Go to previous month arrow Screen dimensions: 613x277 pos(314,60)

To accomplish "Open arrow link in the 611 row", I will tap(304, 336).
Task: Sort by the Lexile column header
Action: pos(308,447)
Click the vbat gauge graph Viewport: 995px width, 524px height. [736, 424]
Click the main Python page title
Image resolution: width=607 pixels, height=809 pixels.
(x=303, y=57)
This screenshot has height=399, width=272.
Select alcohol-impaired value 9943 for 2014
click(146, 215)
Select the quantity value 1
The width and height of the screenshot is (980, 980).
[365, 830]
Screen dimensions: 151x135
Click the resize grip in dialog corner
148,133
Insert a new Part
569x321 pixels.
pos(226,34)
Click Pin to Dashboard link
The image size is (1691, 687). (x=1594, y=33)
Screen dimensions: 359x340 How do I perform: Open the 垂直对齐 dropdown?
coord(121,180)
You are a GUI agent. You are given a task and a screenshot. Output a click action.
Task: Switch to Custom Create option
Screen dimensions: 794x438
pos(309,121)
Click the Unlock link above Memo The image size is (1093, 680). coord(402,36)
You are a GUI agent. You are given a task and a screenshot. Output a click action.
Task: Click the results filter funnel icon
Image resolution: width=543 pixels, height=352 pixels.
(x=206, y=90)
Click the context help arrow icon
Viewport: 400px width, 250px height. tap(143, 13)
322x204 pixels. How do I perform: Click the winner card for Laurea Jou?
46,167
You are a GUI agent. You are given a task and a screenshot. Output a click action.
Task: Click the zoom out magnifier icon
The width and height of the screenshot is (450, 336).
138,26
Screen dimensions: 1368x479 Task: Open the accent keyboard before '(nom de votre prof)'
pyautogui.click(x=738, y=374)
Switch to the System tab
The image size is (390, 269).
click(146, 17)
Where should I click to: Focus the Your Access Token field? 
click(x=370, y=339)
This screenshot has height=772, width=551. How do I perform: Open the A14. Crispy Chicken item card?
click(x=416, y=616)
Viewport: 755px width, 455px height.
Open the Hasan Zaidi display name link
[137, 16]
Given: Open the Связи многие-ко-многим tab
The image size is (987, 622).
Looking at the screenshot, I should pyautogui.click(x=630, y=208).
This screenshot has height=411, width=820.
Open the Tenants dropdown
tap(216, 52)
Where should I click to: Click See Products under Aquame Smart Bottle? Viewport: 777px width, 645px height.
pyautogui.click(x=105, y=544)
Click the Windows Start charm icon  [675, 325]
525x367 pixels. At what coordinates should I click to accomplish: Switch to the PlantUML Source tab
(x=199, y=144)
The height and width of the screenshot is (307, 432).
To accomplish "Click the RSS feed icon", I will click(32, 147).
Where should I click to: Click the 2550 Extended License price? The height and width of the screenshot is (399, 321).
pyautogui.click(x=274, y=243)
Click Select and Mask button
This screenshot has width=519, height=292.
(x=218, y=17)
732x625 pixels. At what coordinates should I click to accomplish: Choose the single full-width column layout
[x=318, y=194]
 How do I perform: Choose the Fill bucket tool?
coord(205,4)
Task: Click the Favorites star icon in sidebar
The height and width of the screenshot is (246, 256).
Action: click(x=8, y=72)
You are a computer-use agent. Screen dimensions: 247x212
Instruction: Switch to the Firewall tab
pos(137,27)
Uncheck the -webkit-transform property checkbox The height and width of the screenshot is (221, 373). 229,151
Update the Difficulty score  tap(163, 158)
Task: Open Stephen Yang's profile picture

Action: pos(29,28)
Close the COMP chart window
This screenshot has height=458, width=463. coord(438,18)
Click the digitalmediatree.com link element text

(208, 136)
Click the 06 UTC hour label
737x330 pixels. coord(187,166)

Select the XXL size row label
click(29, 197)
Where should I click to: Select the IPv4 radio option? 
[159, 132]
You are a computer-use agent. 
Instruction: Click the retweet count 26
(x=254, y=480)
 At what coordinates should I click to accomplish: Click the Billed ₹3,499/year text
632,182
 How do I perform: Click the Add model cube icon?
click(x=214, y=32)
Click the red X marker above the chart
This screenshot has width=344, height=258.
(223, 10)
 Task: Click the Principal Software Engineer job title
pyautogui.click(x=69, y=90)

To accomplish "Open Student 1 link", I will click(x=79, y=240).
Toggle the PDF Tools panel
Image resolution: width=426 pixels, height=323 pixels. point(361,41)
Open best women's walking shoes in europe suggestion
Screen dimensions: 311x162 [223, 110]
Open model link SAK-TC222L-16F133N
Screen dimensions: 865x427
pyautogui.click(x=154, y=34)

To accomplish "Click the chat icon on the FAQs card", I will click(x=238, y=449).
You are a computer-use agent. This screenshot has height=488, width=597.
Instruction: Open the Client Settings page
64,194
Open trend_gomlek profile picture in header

_Problem to work on_:
Copy all lines from the entries that contain the word "above".

_Task answer_:
Click the Unlock link above Memo The image size is (1093, 680). coord(402,36)
Click the red X marker above the chart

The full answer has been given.